### What to do
Please return only the lines from the one showing "The height and" to the end of the entries, keeping both ends and dropping every picture.
• • • • • • •
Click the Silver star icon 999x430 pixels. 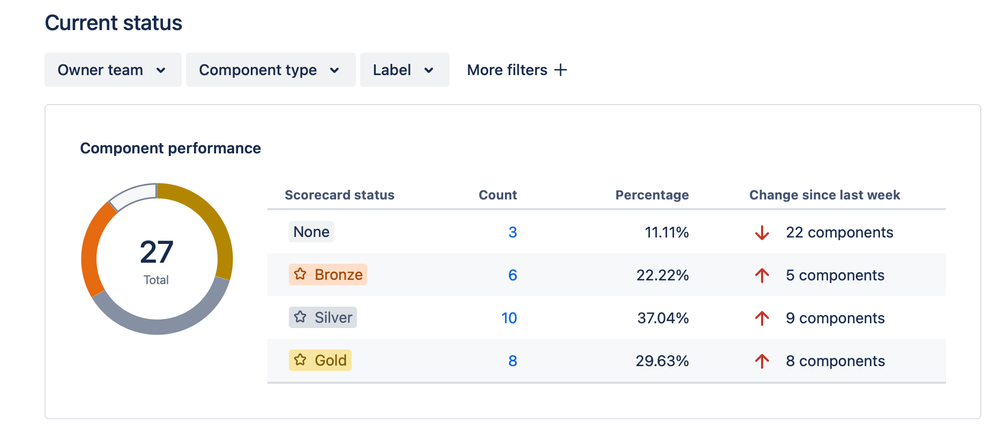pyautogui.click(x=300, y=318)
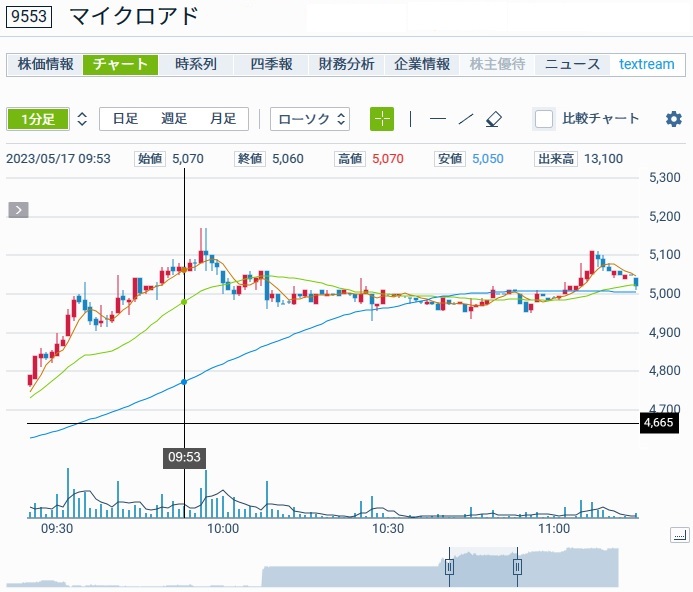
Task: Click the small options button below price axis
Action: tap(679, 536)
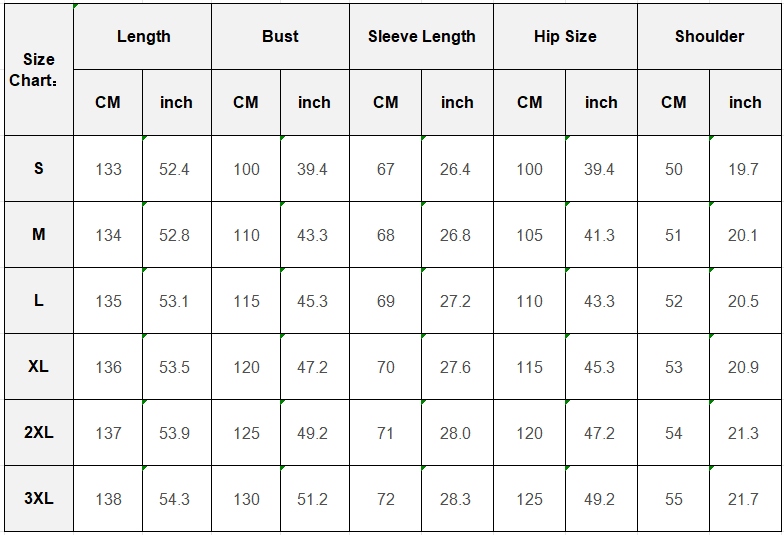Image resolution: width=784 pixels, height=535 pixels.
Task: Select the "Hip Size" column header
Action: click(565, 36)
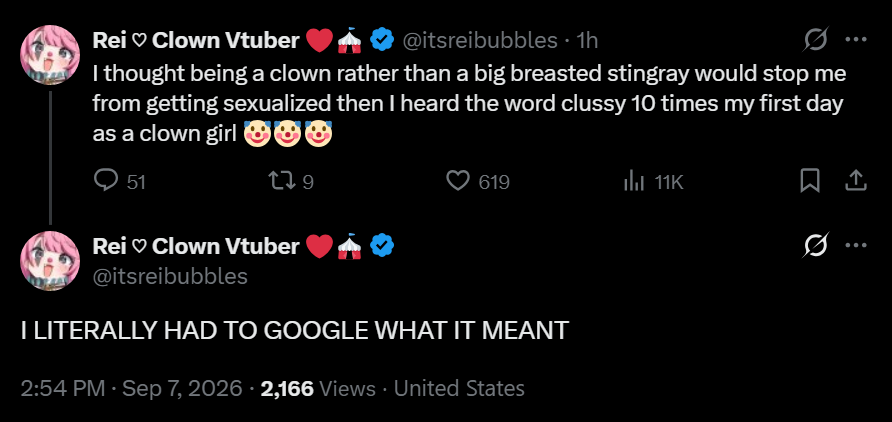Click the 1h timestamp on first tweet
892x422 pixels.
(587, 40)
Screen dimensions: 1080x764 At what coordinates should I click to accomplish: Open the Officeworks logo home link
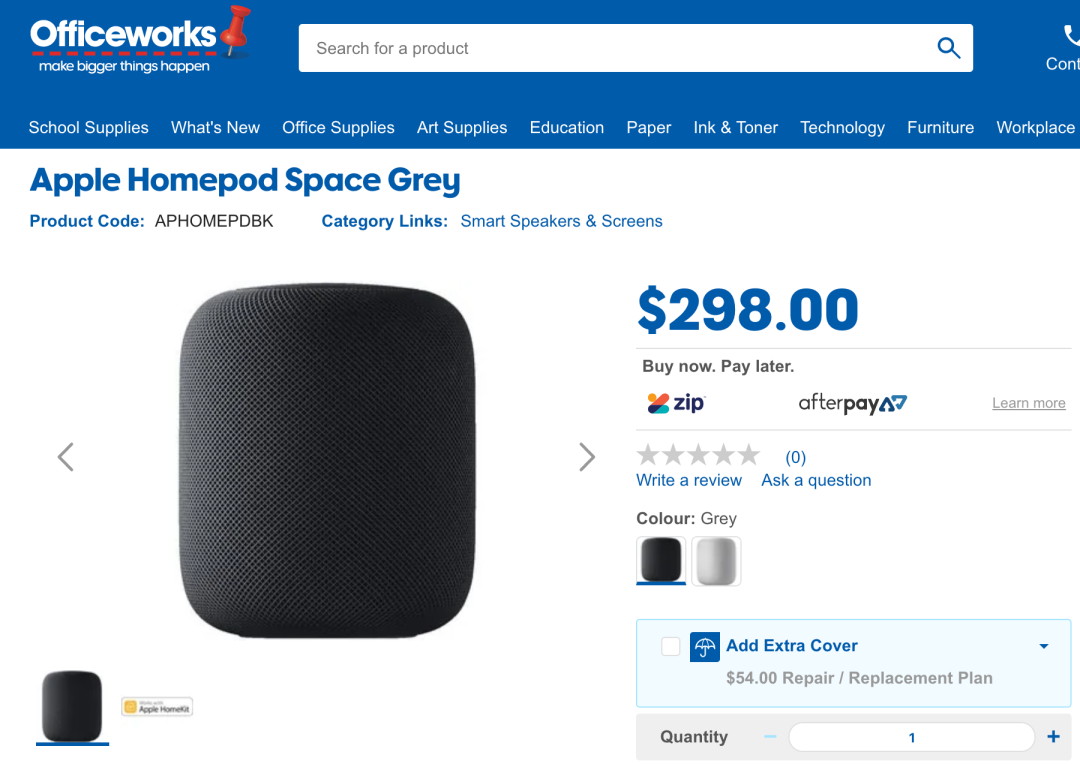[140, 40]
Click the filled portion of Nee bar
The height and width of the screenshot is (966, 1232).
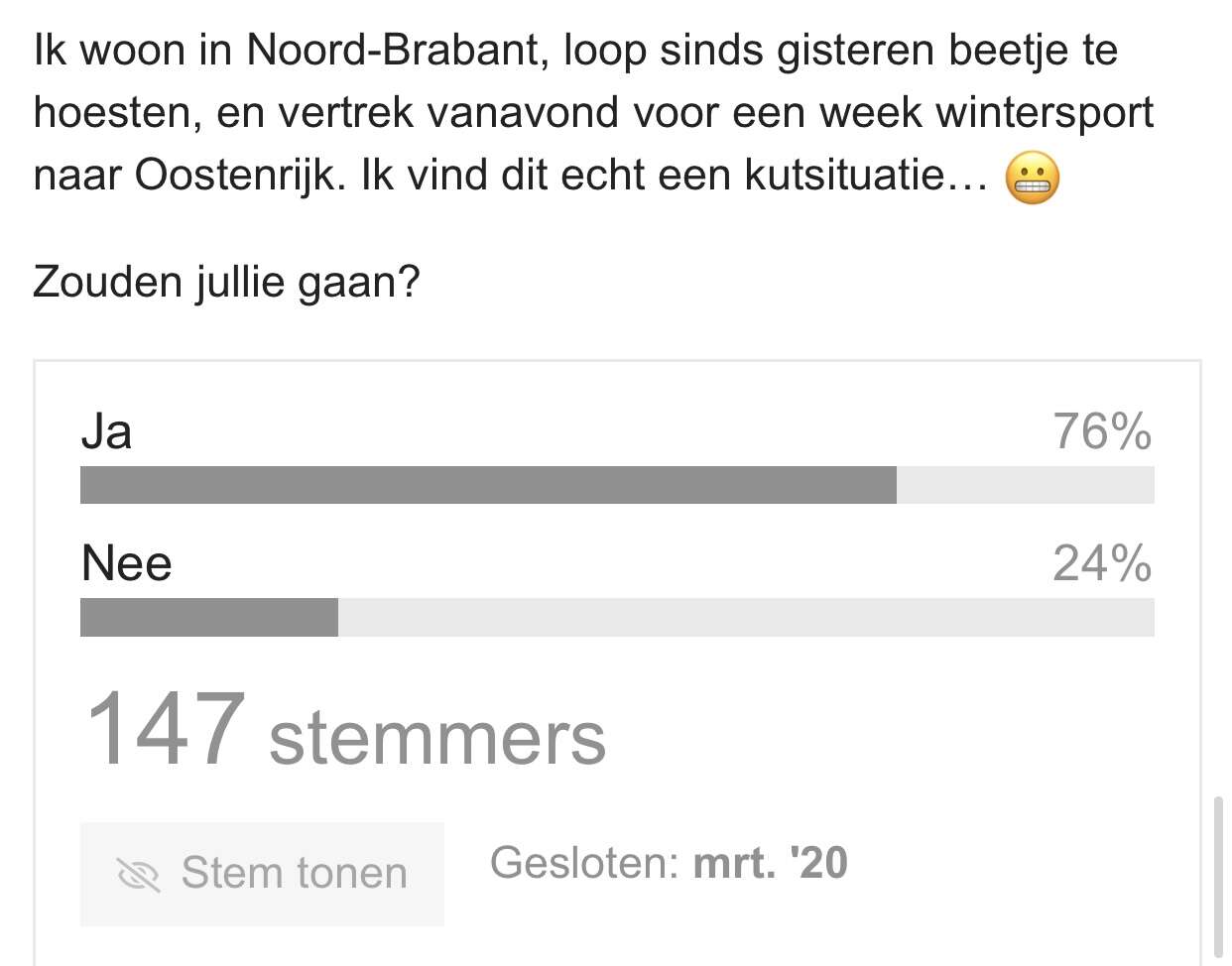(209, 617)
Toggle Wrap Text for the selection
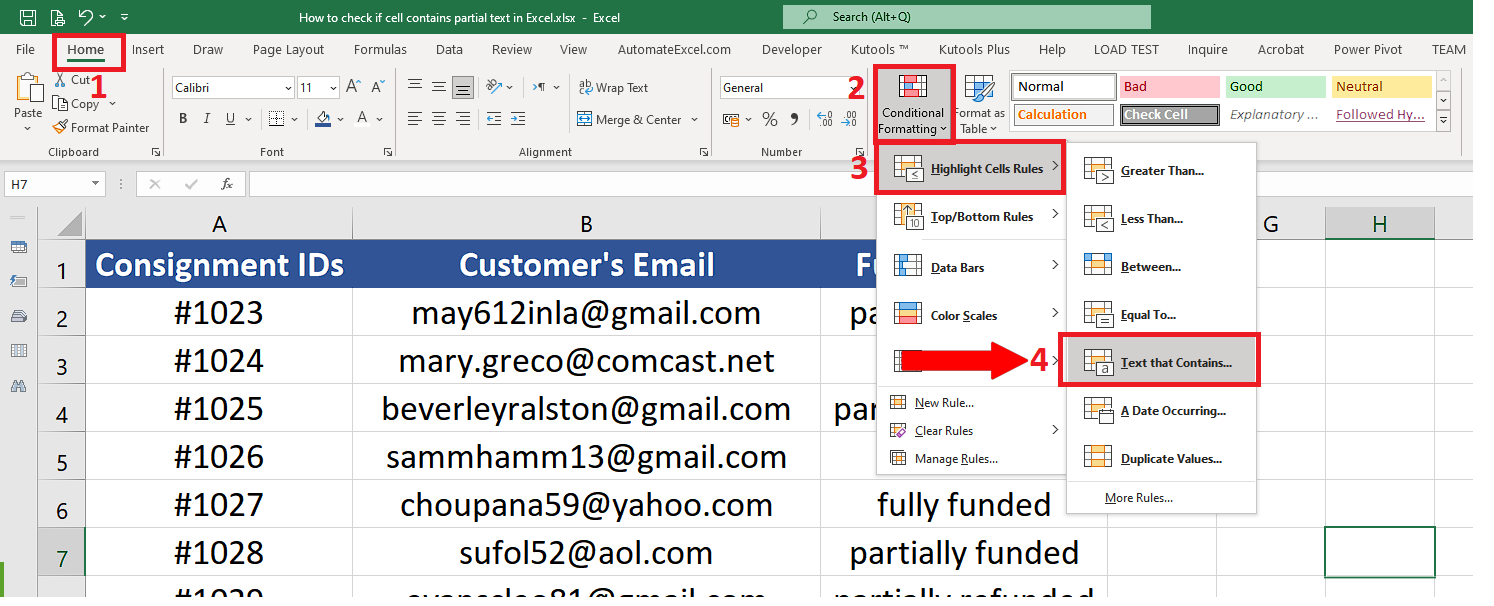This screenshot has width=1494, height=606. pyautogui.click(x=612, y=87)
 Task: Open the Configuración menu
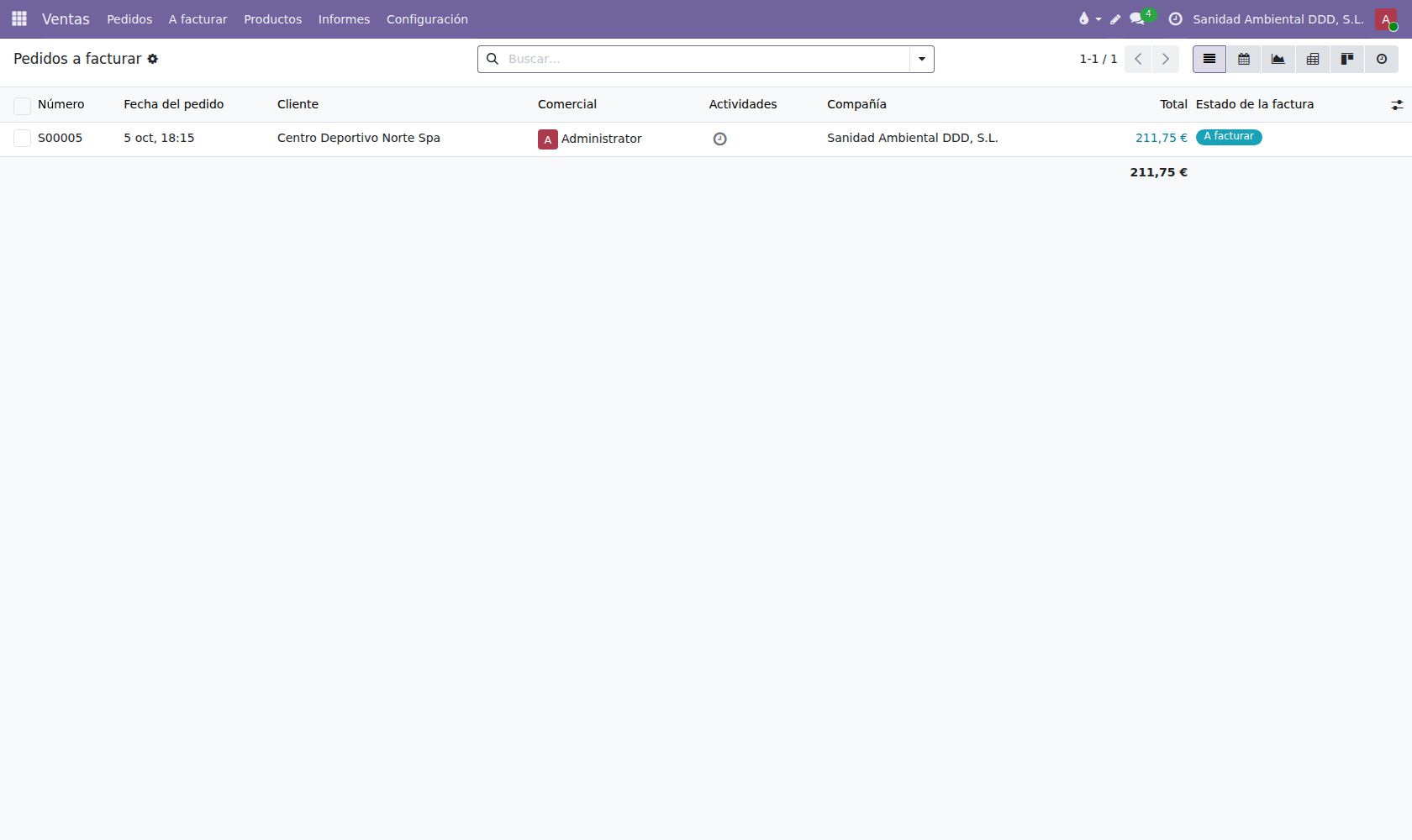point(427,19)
• • • • • • •
### Exercise answer
The height and width of the screenshot is (966, 1232).
(209, 617)
Toggle Wrap Text for the selection
This screenshot has width=1494, height=606. pyautogui.click(x=612, y=87)
 Task: Open the Configuración menu
point(427,19)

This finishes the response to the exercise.